Canadian on death row in U.S. hoping for clemency
Ron Smith hopes Montana board will let him live
The only Canadian facing the death penalty in the United States hopes to persuade the people who will decide his fate he's not the same man he was 30 years ago.
Ron Smith, 54, has been on death row in a Montana prison since 1982 after he and an accomplice were convicted of killing two men in Montana.
Beginning Wednesday, he'll ask for clemency at a two-day hearing before the state's Board of Pardons and Parole.
"The person that committed those crimes isn't sitting here," the Red Deer, Alta., native told CBC's Mark Kelley in an interview to be aired on CBC News Network Tuesday night. "And again, I'm not trying to downplay the crime.
"I had a moment where emotions and anger got the best of me and I committed a horrible crime. That doesn't define me. If you want to define me, then take a look at the 30 years," he said.
A drug-addicted drifter at the time, Smith and an accomplice, both of them high on LSD and alcohol, marched the two men, Running Rabbit and Mad Man Jr., into the woods near East Glacier, Mont., and shot them in the head. Smith said he shot the men just to know how it felt to take a life and because he wanted to steal their car.
Smith on Connect
Watch Mark Kelley's interview with Ron Smith on Connect, airing Tuesday on CBC News Network at 8 p.m. ET.
Since Smith was sentenced to death, the Board of Pardons and Parole has received a flood of letters and emails in favour of granting Smith clemency, including a letter the federal government was required to send after a Federal Court judge ruled it had to get involved in the case.

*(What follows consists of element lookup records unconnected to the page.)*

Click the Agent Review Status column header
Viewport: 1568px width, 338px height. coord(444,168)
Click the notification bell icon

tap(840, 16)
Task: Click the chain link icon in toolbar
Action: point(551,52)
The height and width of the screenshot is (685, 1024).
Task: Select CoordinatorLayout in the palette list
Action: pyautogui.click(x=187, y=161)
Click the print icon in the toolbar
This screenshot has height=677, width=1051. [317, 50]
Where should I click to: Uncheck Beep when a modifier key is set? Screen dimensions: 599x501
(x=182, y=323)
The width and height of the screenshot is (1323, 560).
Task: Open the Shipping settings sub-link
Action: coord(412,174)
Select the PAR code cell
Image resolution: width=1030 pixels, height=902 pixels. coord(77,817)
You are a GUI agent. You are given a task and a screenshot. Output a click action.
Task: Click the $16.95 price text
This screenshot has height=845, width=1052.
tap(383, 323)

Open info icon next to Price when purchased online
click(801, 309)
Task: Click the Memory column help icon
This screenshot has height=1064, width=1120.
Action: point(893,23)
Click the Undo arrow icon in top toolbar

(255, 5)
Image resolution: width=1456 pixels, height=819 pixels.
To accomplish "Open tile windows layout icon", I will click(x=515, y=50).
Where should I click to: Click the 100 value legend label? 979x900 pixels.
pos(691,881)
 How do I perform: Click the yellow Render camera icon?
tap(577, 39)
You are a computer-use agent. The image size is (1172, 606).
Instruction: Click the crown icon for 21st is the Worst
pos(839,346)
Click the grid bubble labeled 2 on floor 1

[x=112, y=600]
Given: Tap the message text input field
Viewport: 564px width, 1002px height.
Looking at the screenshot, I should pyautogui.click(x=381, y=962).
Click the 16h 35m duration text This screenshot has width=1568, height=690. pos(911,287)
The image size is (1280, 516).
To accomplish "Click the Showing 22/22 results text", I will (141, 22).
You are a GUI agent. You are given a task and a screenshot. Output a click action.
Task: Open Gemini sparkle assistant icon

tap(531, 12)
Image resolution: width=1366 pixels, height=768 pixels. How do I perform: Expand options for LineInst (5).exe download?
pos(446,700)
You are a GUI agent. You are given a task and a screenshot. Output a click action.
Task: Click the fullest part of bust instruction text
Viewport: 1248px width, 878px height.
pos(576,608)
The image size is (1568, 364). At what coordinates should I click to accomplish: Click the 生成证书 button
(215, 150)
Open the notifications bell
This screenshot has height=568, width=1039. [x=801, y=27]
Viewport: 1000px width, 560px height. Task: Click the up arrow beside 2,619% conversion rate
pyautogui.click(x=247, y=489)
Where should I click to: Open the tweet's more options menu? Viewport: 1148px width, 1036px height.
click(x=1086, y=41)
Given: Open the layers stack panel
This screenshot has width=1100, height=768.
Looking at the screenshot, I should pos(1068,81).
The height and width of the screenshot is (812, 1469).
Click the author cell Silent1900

"Since Canada got rid of the death sentence in 1967 or whenever it was, they'd been backing Canadians with a death sentence fervently," Smith told Kelley during the interview taped on Monday. "And just all of a sudden they completely pulled the rug out from underneath me."
During the interview with Kelley, Smith acknowledged he had asked to be executed shortly after he was convicted.
"I kicked myself for asking for the death sentence," Smith said, "but at the time that's what I thought I needed and deserved — and that's what I wanted."
Smith said he's not expecting to be forgiven by those who suffered from his crime.
"I took two members of their families, and I took them completely out of their lives. I don't think I could forgive me for it, and I don't expect them to forgive me."